The risk variant for ACTN3 gene is T/T. People who don’t produce a lot of the ACTN3 protein that forms fast-twitch muscle fibers have the slow-twitch fiber muscle type. The patients with the T/T variant may see performance gains with endurance. For patients with the T/T variant, longer, slower endurance exercise lasting 45 to 90-minutes at a time may be more effective. Now it is worth mentioning that if a patient is enjoying a certain type of exercise, for goodness sake don’t change that!  ACTN3 can give some insight, but should not be the only thing driving providers’ exercise recommendations on the type of exercise.  That is for IL-6 to do.

This variant can also explain why a patient isn’t performing as well at Cross Fit box jumps as well as the guy next to him that is the same age and body weight. These T/T variant patients might find they enjoy interval-style training more if it is modified.  When we look at this gene it affects performance by less than 5%, which really shows up in elite athletes, so keep that in mind.

In addition to muscle type, the ACE gene can give insight into how a patient will prefuse the muscle with blood.  The ACE gene impacts vasoconstriction, where our arteries contract, controlling blood flow throughout the body as well as the sodium-potassium pump which is important when it comes to cramping.

Both the G and A allele variants can impact exercise.

The G allele is associated with strength and power athletes who require short bursts of energy for HIIT style exercise. These patients’ ACE genes provide the flush of blood across the muscle all at once to give them an advantage to sprints.

The A allele is related to endurance. The A variant does not vasoconstrict, they vasodilate which provides a long, slow delivery of blood across the muscle, therefore, making a patient more genetically advantaged for endurance activities like riding bikes and marathons.

This variant turns on fat burning with exercise

If you have female patients who want to burn fat, this is a variant to look out for!

LPL is the “fat metabolism” gene and exercise actually turns on this genetic variant, leading to increased fat burning. Women with the LPL variant may experience enhanced fat loss during endurance training like long-distance running or cycling. (We are still waiting on evidence to see if this is also true in men.)

This is a good reminder that not all variants have negative consequences. Many variants have benefits, and this is one PureGenomics call an “enhanced benefit SNP.” Dr. Morris uses this SNP as leverage with his female patients to encourage them to continue exercising. If a patient does not have this genetic variant it doesn’t mean they won’t burn fat.

Use these variants to encourage patients to manage blood sugar with exercise

LIPC & ADRAB2 are genes that impact glucose metabolism. If a patient is struggling to keep blood sugar controlled with diet alone, these are very important variants to look for.

If the patient has these variants they are actually an advantage, like the LPL variant, and great inspiration for the patient to include exercise into their lifestyle.

If they have LIPC and ADRAB2 variants, even as little as 20-30 minutes of exercise per day can greatly improve glucose control.
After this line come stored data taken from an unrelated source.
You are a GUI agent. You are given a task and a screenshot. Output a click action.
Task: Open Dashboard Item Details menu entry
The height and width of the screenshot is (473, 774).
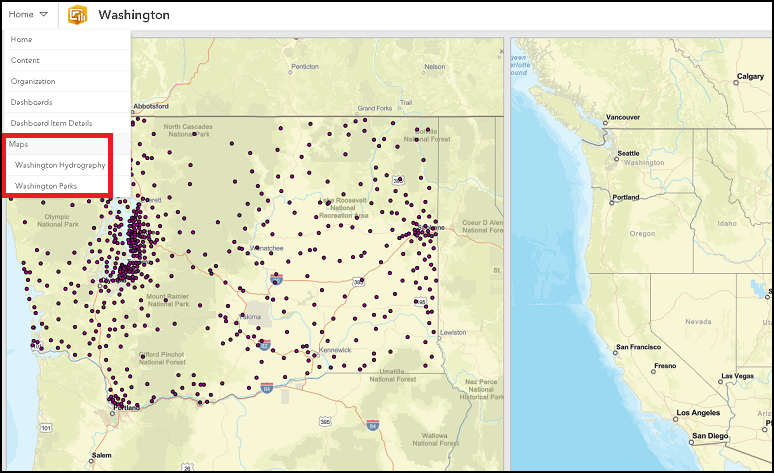(x=51, y=122)
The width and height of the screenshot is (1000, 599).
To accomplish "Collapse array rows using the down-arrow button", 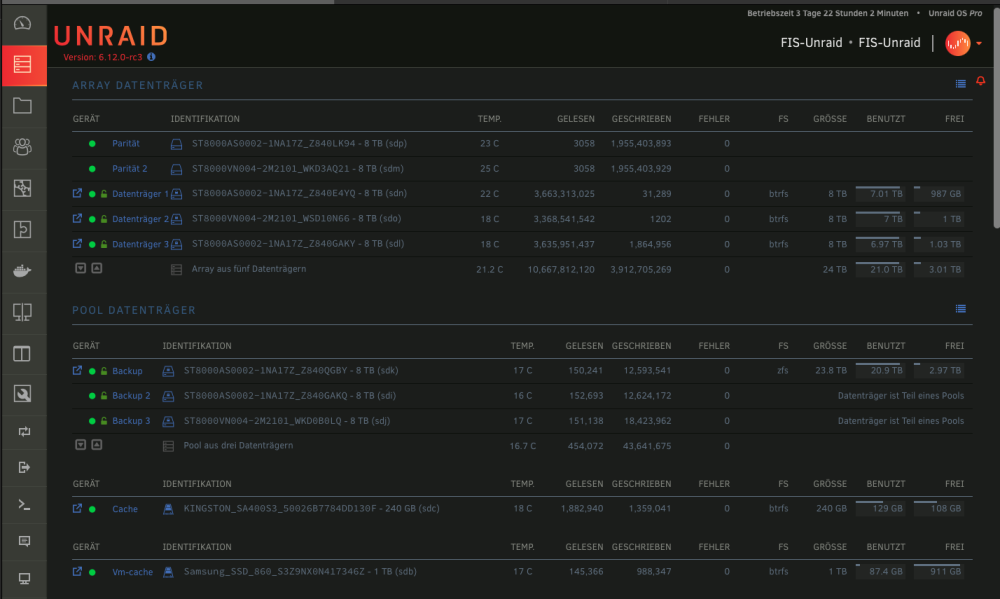I will click(x=80, y=269).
It’s empowering to patients to know any amount of exercise is helpful.

How to apply this information to patient care

Even with all we now know about the relationship between genomics and exercise, the most important question when it comes to your patients and exercise is “What do you enjoy doing?”

Exercise should be about healing, enjoyment, and improving health – not “taking away” exercise a patient enjoys simply because they may not be genetically advantaged for it. Instead, focus on modifying exercise a patient already enjoys better to suit their genetics, specifically the IL-6 variant.

A woman who has been pushing herself with HIIT workouts might be relieved to know that her genes show that a walking and yoga routine would benefit her more.

And, of course, no one can eat their way out of a bad diet. If a patient is on a high protein diet because of their FTO A/A variant, or they are eating a diet high in saturated fats because they do not have a risk variant in their APOA2, FTO, or MC4R SNP, recommending an increase in dietary fiber is important; possibly even adding in a  pre-probiotic.